HI there - I'm looking at doing very similar - how did you go connecting up the 4.5v sensor to the 1v A0 pin on the ESP?

MichaelC867 (author)bsmith52017-02-28

IIC I2C Logic Level Converter Bi-Directional 5V to 3.3V - suppose to do the conversion job, here is bunch of them on ebay:

bsmith5 (author)MichaelC8672017-02-28

Unfortunately that wouldn't work as far as I understand it. That is a logic shifter - not a voltage(?) shifter. This device allows you to receive data from a 5v devicem downshift the voltage to 3.3v and move the data on. For a pressure sensor the pressure value is represented as a voltage between 0 - 4.5(?)v. For an ESP I've read that the A0 pin can read only 0v to 1v. More than that can cause a reboot. So we would need to reduce the output of the maximum reading of 4.5v to 1v - and all the values down to 0v.

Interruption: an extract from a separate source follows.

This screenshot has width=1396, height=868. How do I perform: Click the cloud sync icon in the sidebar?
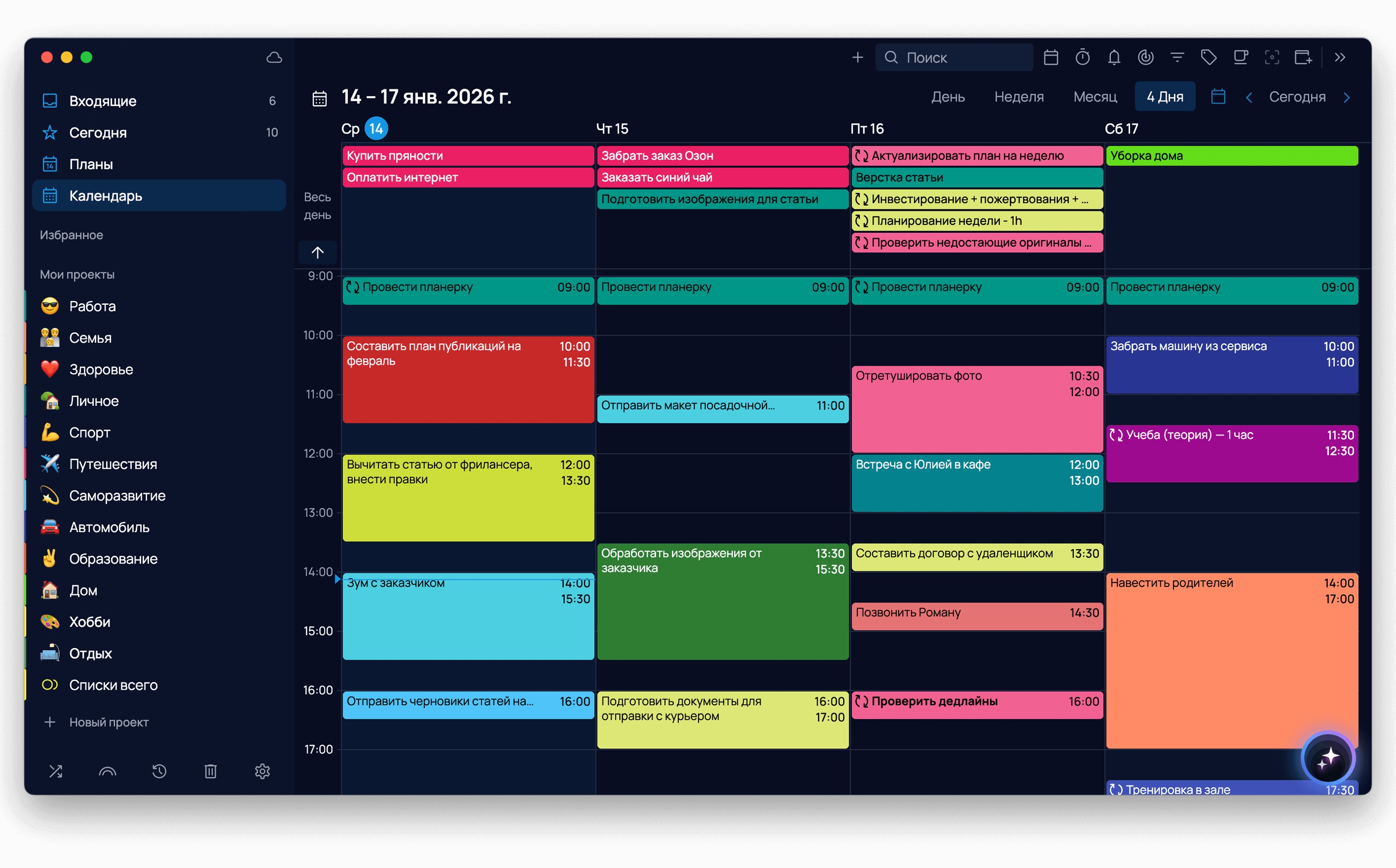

rkrayer (author)MichaelC8672016-12-24

Sounds great, I look forward to seeing an instructable on that.

bsmith5 (author)2017-01-23

Hi there!

This little number is on my to-do list!

I have a pressure sensor in my sights, as well as fittings for mounting. I intend to use a ESP8266 as I have a few around, they're tough as nails and they have built-in wifi. I intend to publish the pressure readings over MQTT to my home automation system.

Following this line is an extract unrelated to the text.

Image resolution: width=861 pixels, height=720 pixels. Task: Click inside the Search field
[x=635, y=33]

Here's the catch - if the sensor outputs 4.5v for a high pressure reading - the ESP analogue in handles a max of 1v. You can see where I'm heading. How do I help the ESP cope - (if it was a digital i/o I could just use a 5v>3.3v logic step down - no such luck here).

I also intend to take water temp readings - I have a wireless thermometer in the pool - so this arduino will pull double duty - using RF to intercept the temp and post it to MQTT as well.

I'm eyeing off the pH too... but you should nibble a biscuit before you scoff the box!

Any tips?

rkrayer (author)bsmith52017-01-24


If I had it to start over again I would definitely consider the ESP8266.

I suggest looking for level shifter and perhaps combining with a multiplexer like this article combined a 74HC4051 with a level shifter circuit ( The multiplexer would allow you to add the pH and temperature sensors and more. It sounds like you have a solution for the temperature sensor already; I found a waterproof temperature sensor on Amazon that I plan to incorporate but have yet to get around to it.

Good luck.

KelemenL (author)2016-05-28

Thanks really helpful project.

DIY Hacks and How Tos (author)2015-07-12

Nice sensor project. Thanks for sharing.